# Monday Night Pickens



## Best Defense (Nov 8, 2007)

Got to Pickens at 5:00 pm lights on 5:15 pm Robert stuck first fish within 25 yards. Susie stuck 2nd right behind Robert's. As a joke Robert taped a lazer pointer to his gig,it was neet seeing that little red dot between the flounders eyes and seamed alittle like cheating. But anyway, kept heading east never turned back. final count 1- 18", 10 between22"-25". Didn't want to take more than we needed or wanted to clean. So, lights out at 7:15pm home by 8:00pm rinsed off boat and headed to McGuire's for food and:toast. Great night, good company and a WHOLE-LOT-OF-FUN.

Sorry no pic's

Spike

21'Carolina Skiff, 115 Yamaha 4-stroke


----------



## Midnight Rider (Sep 30, 2007)

Sounds like you had a good time. Thats pretty cool about the lazer.
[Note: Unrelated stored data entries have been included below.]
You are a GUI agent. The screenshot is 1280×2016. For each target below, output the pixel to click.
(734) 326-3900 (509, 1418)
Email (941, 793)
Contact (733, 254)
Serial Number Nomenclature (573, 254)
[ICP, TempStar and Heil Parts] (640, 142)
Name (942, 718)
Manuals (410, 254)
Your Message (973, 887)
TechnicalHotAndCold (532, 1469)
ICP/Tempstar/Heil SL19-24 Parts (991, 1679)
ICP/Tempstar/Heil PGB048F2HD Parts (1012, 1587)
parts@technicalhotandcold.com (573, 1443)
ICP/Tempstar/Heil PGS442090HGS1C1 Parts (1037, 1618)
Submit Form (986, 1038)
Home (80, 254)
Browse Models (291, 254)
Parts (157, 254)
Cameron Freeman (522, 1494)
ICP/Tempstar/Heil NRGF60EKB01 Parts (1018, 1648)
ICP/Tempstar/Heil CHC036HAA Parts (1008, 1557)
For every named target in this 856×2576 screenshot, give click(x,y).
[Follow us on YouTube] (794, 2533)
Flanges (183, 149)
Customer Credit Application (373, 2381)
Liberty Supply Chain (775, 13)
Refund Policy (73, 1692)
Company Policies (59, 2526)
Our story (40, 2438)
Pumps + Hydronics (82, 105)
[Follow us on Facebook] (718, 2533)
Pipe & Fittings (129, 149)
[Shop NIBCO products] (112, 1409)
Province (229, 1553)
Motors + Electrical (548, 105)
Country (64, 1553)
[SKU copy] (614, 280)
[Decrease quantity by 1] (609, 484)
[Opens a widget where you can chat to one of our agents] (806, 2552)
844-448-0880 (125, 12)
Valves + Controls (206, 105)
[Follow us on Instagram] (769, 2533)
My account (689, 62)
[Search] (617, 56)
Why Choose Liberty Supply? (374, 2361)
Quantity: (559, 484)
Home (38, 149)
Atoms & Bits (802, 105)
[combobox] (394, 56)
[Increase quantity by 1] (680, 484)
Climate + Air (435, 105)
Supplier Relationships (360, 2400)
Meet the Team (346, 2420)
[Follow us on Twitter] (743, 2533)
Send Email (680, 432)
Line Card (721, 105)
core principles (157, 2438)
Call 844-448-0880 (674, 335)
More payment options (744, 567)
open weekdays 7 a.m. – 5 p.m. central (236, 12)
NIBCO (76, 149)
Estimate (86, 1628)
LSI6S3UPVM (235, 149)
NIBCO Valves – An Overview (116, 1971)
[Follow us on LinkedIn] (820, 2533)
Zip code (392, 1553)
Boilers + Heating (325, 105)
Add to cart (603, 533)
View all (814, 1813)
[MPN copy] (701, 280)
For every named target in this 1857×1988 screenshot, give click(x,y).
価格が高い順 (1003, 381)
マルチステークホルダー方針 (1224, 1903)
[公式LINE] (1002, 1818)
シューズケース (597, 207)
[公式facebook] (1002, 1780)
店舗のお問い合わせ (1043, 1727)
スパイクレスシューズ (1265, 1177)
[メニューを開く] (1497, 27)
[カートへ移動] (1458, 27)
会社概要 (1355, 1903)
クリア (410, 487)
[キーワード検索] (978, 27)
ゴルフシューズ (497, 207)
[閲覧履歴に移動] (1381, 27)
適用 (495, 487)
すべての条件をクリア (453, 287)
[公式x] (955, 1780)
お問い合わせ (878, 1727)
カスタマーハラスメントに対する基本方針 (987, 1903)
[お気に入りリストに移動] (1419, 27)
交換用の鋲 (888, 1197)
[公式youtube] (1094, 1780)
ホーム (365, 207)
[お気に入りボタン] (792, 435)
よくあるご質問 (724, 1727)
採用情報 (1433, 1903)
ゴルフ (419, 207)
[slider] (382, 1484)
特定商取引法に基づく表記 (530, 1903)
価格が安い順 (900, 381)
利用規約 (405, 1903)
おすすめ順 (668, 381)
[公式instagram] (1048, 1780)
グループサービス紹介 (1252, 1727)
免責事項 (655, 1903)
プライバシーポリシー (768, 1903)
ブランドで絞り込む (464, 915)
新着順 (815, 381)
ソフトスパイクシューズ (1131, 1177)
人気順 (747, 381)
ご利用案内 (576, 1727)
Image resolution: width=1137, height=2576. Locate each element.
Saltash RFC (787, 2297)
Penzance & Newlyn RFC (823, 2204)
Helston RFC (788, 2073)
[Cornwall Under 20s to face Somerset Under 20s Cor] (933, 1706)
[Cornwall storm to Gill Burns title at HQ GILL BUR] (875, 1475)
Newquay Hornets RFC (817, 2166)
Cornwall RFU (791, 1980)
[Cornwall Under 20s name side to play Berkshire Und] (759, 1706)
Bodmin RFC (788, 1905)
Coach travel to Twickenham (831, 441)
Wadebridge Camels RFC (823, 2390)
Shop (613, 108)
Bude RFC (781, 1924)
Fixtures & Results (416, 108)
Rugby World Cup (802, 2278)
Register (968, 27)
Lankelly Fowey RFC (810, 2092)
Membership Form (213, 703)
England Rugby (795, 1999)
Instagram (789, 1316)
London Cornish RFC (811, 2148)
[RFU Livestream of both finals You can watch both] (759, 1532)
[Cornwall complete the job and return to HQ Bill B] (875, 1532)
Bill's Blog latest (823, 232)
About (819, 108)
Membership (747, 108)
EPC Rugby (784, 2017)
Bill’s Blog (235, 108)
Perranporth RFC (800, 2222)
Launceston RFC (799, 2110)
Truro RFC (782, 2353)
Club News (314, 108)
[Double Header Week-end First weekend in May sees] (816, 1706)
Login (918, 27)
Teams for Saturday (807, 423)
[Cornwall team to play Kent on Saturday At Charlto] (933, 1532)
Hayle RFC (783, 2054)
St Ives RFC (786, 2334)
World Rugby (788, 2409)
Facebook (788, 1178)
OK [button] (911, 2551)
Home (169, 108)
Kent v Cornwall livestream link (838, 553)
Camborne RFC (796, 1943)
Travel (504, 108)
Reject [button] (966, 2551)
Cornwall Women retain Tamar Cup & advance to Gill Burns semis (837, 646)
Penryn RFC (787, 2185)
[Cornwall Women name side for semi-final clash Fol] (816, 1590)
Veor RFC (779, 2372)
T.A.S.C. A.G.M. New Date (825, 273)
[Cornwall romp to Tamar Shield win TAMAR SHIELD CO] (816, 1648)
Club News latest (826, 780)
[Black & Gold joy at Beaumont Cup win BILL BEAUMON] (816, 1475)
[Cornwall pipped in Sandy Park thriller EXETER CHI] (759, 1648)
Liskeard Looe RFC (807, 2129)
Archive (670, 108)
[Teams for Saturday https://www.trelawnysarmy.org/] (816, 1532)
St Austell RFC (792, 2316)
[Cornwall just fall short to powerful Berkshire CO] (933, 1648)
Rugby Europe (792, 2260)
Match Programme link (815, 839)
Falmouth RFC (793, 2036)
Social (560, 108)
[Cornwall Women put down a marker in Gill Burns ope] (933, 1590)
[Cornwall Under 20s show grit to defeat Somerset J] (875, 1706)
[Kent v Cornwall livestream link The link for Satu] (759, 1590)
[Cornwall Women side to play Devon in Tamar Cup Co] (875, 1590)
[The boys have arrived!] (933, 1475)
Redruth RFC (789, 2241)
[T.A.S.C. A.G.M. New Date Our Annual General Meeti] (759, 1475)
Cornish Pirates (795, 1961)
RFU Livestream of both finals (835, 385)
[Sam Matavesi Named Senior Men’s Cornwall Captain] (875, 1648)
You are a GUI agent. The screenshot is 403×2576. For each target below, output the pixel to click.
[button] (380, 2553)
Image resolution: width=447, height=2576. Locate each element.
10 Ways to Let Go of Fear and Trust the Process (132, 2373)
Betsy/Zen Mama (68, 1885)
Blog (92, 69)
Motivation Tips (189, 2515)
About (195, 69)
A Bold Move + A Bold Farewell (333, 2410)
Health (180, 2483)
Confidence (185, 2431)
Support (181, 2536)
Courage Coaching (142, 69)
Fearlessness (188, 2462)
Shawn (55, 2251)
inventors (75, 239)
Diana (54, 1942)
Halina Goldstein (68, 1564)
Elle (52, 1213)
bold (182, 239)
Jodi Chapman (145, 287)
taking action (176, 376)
Maybe next time put a scope on your gig.:letsdrink:letsdrink


----------



## Best Defense (Nov 8, 2007)

Thought about the scope,couldn't find the right mount. 

Spike


----------



## boutwell_43 (Oct 11, 2007)

Sounds like a great night.:clap


----------



## hewes22 (Oct 4, 2007)

great job i think i may try the laser pointer thing, thats pretty funny


----------



## wirenut (Sep 30, 2007)

Awesome glad you got to go.


----------